Nelle prime contrattazioni alla Borsa di Londra, il titolo è salito del 10,5%, sostenuto dall'offerta in contanti da 6,90 sterline per azione, che valuta EasyJet circa 5,5 miliardi di sterline. Le azioni di EasyJet hanno toccato un nuovo massimo delle ultime 52 settimane dopo che la compagnia aerea britannica ha annunciato di aver raggiunto un accordo di principio su una proposta di acquisizione migliorata da parte della società statunitense di private equity Castlelake.


La nuova proposta arriva dopo che, il mese scorso, il consiglio di amministrazione aveva respinto una precedente offerta da 4,93 miliardi di sterline. Si tratta della quinta proposta presentata da Castlelake, che ora avrà tempo fino al 3 agosto per formalizzare un'offerta vincolante oppure ritirarsi dalle trattative.


L'operazione si inserisce in una fase complessa per il settore del trasporto aereo, alle prese con il forte incremento dei costi del carburante legato alle tensioni geopolitiche in Medio Oriente.
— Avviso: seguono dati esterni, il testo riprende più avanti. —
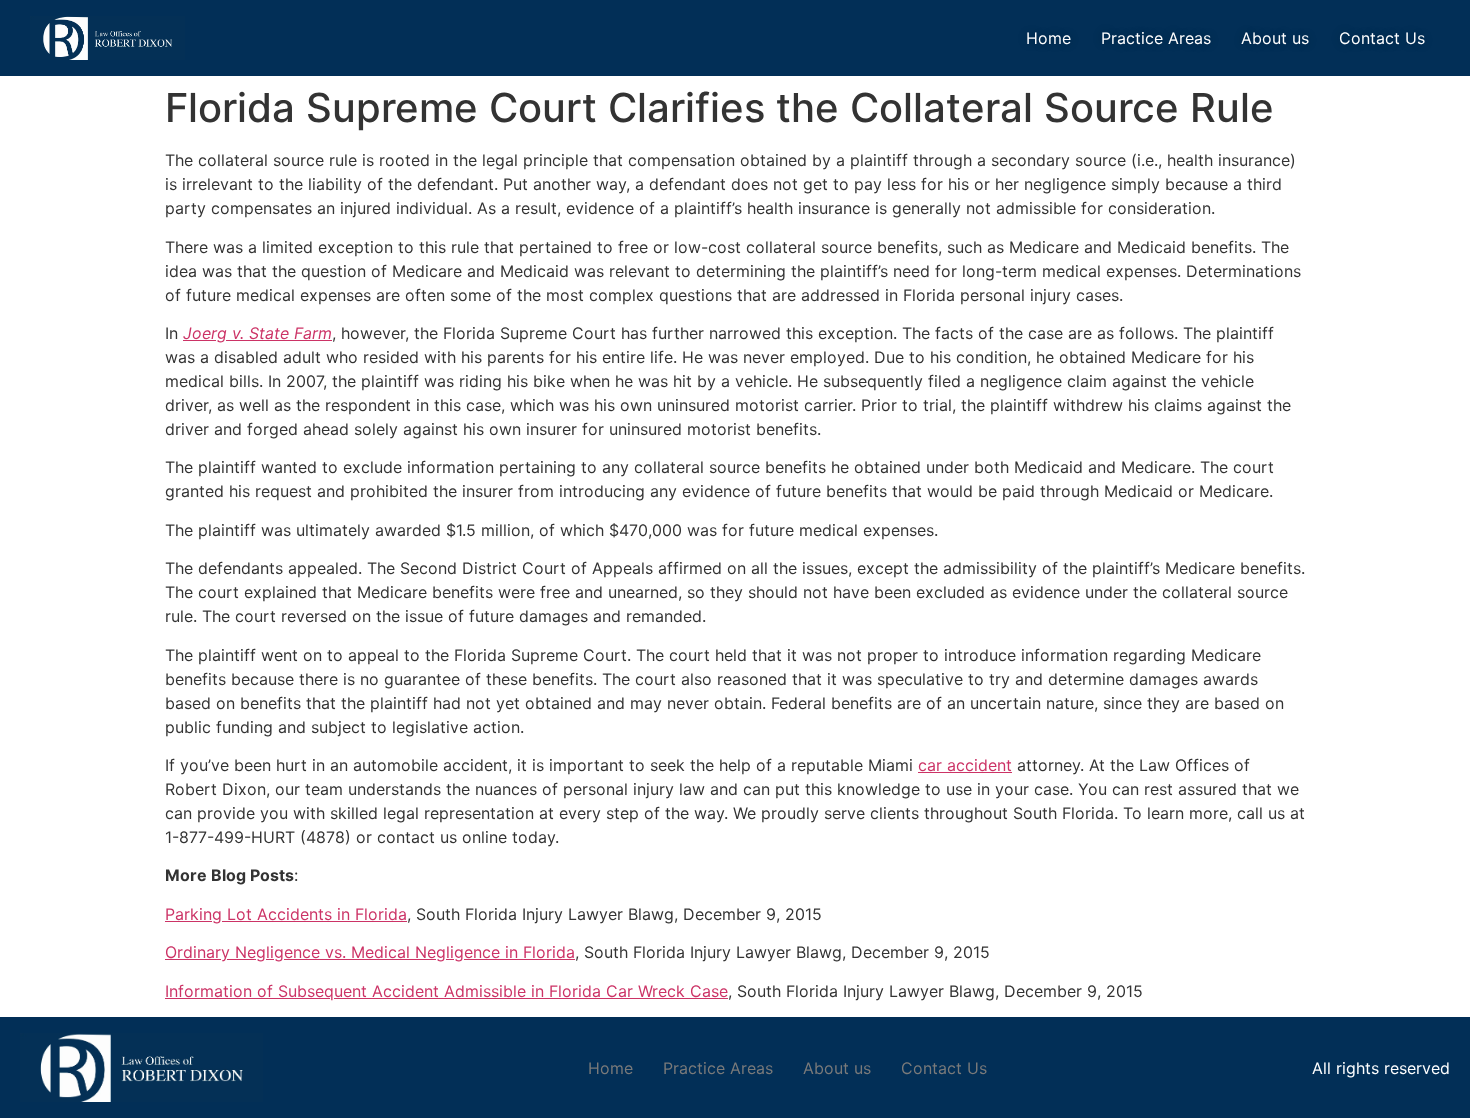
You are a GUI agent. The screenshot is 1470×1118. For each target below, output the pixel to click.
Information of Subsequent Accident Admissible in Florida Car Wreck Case (446, 991)
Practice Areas (1156, 38)
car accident (965, 765)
Nelle scorse settimane l'Associazione Internazionale del Trasporto Aereo (IATA) ha avvertito che i profitti delle compagnie aeree globali potrebbero dimezzarsi nel corso dell'anno, a causa di prezzi del jet fuel attesi in crescita di circa il 70% rispetto all'anno precedente.


Nei risultati del primo semestre dell'esercizio, pubblicati il 21 maggio, EasyJet ha riportato una perdita ante imposte di 552 milioni di sterline nei sei mesi conclusi il 31 marzo, nonostante un aumento del 12% dei ricavi, saliti a 4 miliardi di sterline. La compagnia aveva inoltre segnalato un rallentamento delle prenotazioni e previsto un aumento delle tariffe.


In una nota congiunta, EasyJet e Castlelake hanno sottolineato che il fondo statunitense intende sostenere il percorso di crescita e trasformazione della compagnia, con l'obiettivo di rafforzarne la resilienza e la competitività nel mercato europeo. Castlelake ha inoltre espresso il proprio sostegno al programma di rinnovo della flotta, considerato un elemento strategico per migliorare l'efficienza operativa e raggiungere gli obiettivi di sostenibilità nel lungo periodo.